Two leaders in the intelligence realm shared their main concerns about security and cyberspace to a packed auditorium at AFCEA's SOLUTIONS Series "Cyberspace at the Cross Roads: The Intersection of Cyber, National and Economic Security." Rosemary Wenchel shared some of the ways cyberspace has changed the world, and Dawn Meyerriecks explained the solutions the government will be looking for in the future.
Wenchel, director of information operations and strategic studies, Office of the Undersecretary of Defense (Intelligence), pointed out that the Internet and cyberspace have actually caused many to ask, "Where did the earth go?" Current laws and policies are based on geography and may not even be relevant to many aspects of cyberspace and cybersecurity, Wenchel said.
Not only does cyberspace break the mold on what nations have considered sacred boundaries, but it also is a multiple-layered environment that defies the policies, laws and activities people of all nations had come to accept, she added. This leads to confusion about how threats can be dealt with today. In the past, events between nations were linear: peace, crisis, war. The multidimensional aspects of cyberspace mean that these three can go on simultaneously, and while this state is confusing, it also offers opportunities for collaboration, conflict and competition, Wenchel stated.
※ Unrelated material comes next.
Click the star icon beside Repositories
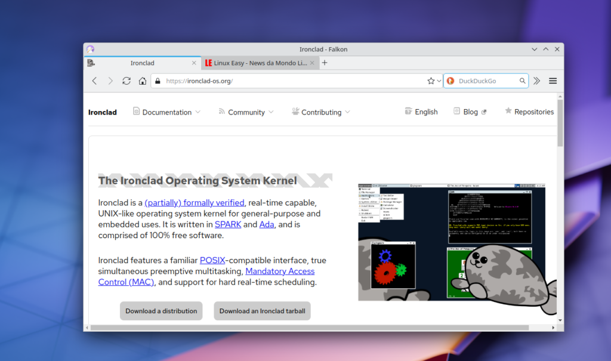 pyautogui.click(x=508, y=112)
Meyerriecks, deputy director of national intelligence for acquisition and technology, ODNI, announced that fiscal year 2012 is likely to bring a substantial investment in research and development at the Office of Science and Technology Policy level.
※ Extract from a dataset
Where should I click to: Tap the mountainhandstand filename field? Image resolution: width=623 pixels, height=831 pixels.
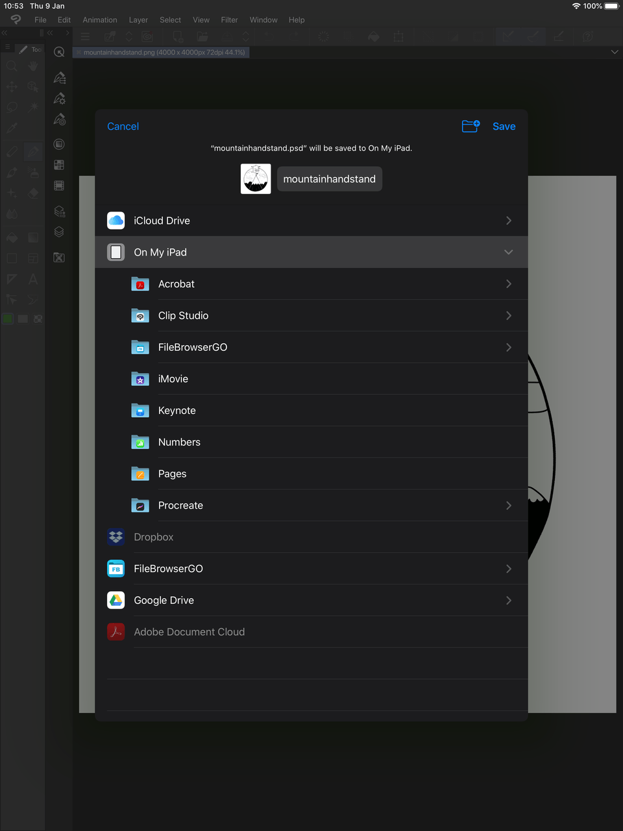click(329, 179)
A year ago, the ODNI sponsored a workshop with the NSA to determine what solutions need to be developed to change the game in the cyber domain, she revealed. One reality that must be taken into consideration when creating cybersecurity solutions is that not all information is created equal. As a result, technologies must be developed that can protect general information but then be ramped up to protect sensitive material.
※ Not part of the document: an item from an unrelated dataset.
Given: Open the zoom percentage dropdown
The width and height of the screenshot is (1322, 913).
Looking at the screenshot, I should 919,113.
Meyerriecks also said that workshop participants determined that members of the IC are likely to deploy systems that are much more diverse than they have in the past. In addition, a scientific framework must be developed that provides economic incentives to those who put effort into securing their cyber domain.
Workshop participants decided that it is time to treat cyber security as health and safety issues have been addressed in the past. Just as there are public health policies and capabilities, so too should the public be made aware of cyberthreats, and these threats from all sectors should be reported to one organization so they can be tracked, much like outbreaks of a flu virus are tracked today. "We need a CDC for cyber," Meyerriecks proposed.
Other areas that are likely to receive a lot of attention in the future, including in the FY2012 budget, will be developing technical means to improve analytics and risk management, increase our understanding of data in cyberspace and establish shared data sets as a basis for collaboration. "We are way underserved by our analytics. We don't use the information we have," she said.